Copy each line of the entries below that contains the string "will".
%%
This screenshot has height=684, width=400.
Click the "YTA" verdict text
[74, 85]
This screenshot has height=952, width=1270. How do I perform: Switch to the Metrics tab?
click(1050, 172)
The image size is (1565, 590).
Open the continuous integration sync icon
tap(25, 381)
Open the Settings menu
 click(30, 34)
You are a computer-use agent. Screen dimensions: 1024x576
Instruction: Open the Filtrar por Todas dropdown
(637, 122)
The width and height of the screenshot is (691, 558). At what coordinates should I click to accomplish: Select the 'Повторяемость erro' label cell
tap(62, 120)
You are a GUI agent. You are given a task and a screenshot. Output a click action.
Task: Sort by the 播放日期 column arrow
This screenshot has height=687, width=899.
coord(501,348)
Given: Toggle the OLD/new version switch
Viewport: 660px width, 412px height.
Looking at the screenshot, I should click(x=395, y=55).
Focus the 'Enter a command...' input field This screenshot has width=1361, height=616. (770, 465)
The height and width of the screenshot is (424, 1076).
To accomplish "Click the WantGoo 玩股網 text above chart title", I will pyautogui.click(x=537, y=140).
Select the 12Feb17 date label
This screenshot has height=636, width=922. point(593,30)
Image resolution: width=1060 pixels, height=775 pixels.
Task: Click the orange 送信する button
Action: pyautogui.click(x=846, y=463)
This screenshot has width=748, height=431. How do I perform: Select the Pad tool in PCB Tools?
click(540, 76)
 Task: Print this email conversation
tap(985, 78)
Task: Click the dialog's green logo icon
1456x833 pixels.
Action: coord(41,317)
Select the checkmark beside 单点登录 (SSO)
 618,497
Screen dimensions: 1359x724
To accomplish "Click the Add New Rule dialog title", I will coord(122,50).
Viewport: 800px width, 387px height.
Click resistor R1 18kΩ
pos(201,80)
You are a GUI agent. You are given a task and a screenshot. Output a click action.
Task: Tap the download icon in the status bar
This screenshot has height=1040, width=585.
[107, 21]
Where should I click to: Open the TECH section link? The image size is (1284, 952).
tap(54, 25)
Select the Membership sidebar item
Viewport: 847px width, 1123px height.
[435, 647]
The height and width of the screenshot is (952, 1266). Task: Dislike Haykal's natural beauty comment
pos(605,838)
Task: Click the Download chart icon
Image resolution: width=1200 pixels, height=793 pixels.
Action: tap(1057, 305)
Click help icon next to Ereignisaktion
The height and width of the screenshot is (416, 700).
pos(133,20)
%%
> **TASK RESULT**
To accomplish "Click the WantGoo 玩股網 text above chart title", I will pyautogui.click(x=537, y=140).
To accomplish "Click the Add New Rule dialog title", I will coord(122,50).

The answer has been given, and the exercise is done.